An intro to cystinosis
Learn the basic facts about the disease and how to manage it.
Cystinosis is a rare disease that affects about 500 to 600 children and adults in the United States. Cystinosis is a genetic disorder, which means a person is born with it. It occurs when both parents pass down a specific gene that doesn’t work right. In people with cystinosis an amino acid called cystine gets trapped inside the cells, builds up, and forms crystals. People with cystinosis cannot feel the rise in cystine levels. But over time, the buildup of crystals causes damage to every cell and organ in the body. Signs of damage usually start in the kidneys and eyes. Damage cannot be undone but it can be slowed down. Keeping cystine levels low is the main way to slow this damage. Current treatments for cystinosis are called cystine-depleting therapies, or CDTs. CDTs help keep cystine levels low by removing cystine.

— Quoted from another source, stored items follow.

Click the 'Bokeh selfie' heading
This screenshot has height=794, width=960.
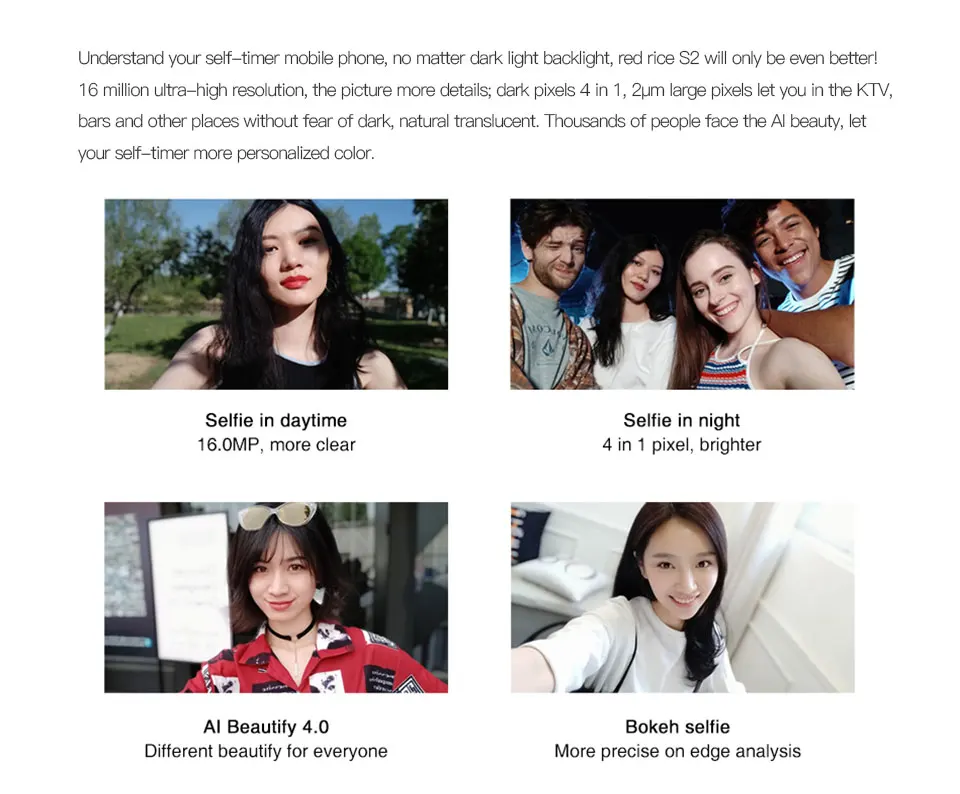tap(678, 727)
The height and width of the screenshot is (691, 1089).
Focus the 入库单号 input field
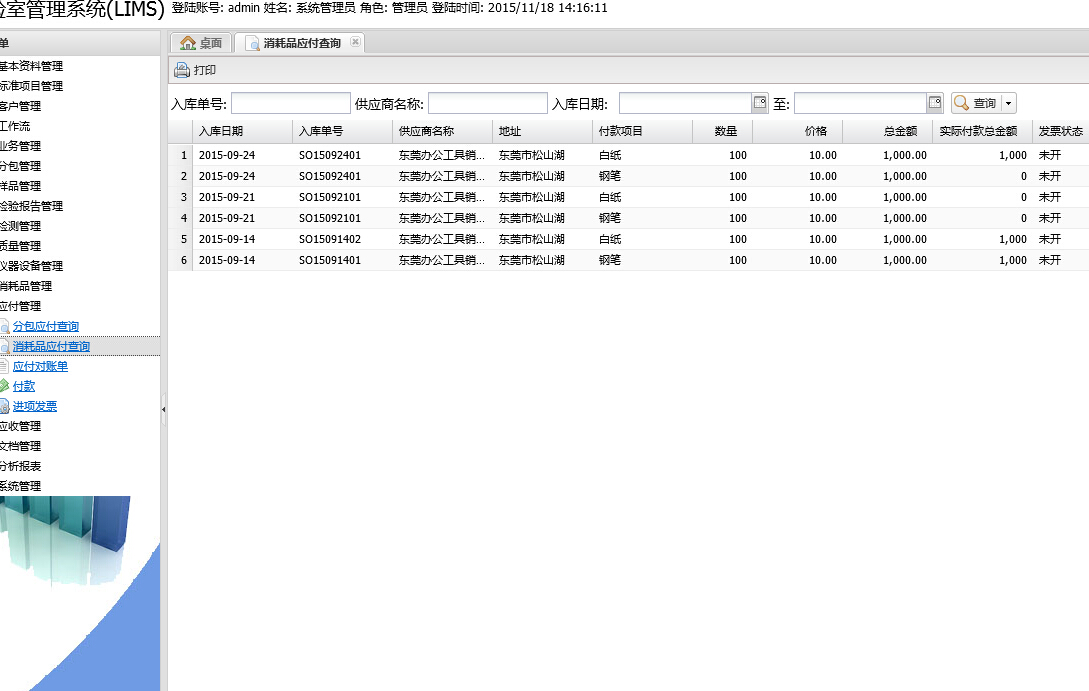coord(291,103)
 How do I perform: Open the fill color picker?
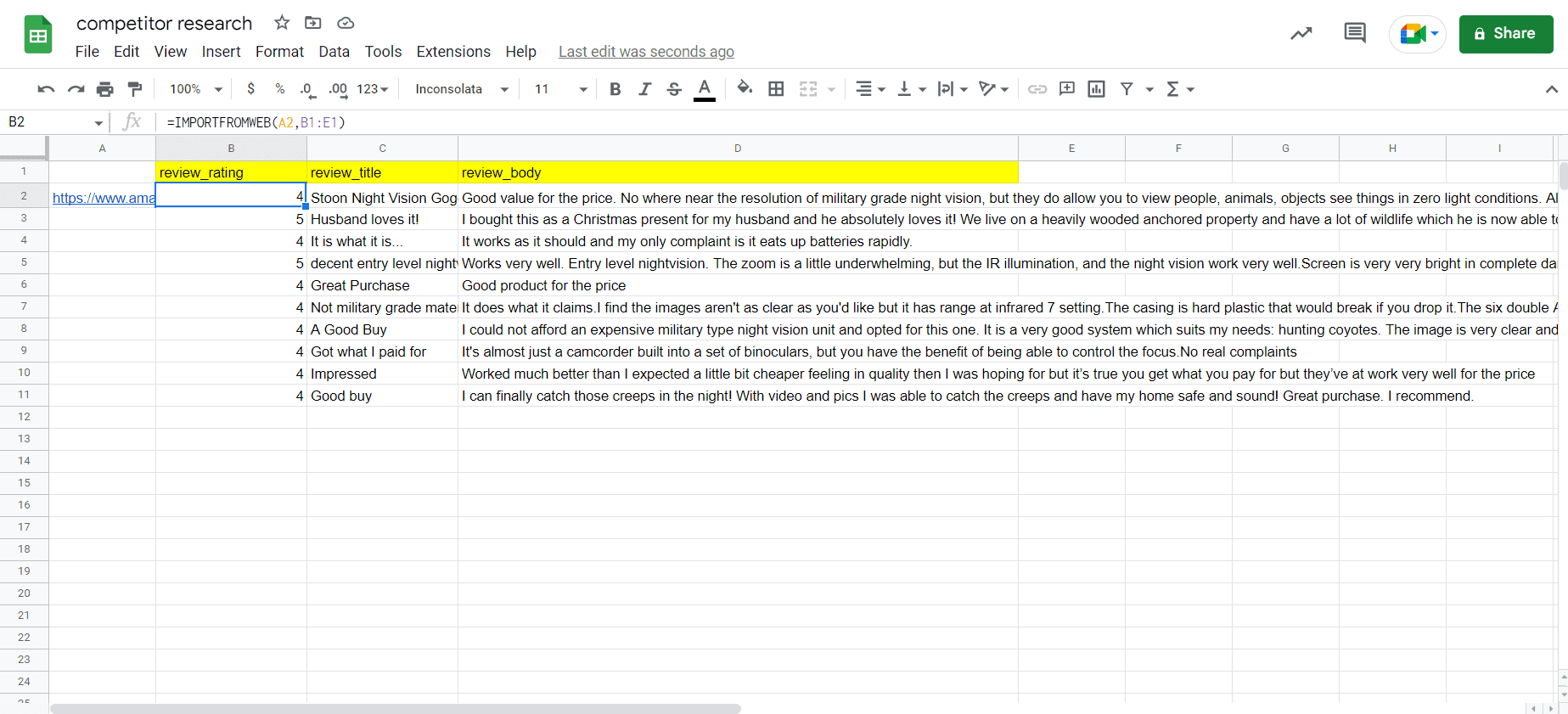point(745,88)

If a dose is delayed or missed, cystine levels can rise very quickly, which may lead to damage in the future. So it’s important to take the dose your doctor recommends on time, every time. Work with your healthcare team and your doctor to schedule routine cystine level tests. Cystine level tests measure the amount of cystine in your cells. They also help your doctor make sure you’re getting the right amount of cystine-depleting therapy. Careful planning with your healthcare team and routine tests can help with the management of your cystinosis.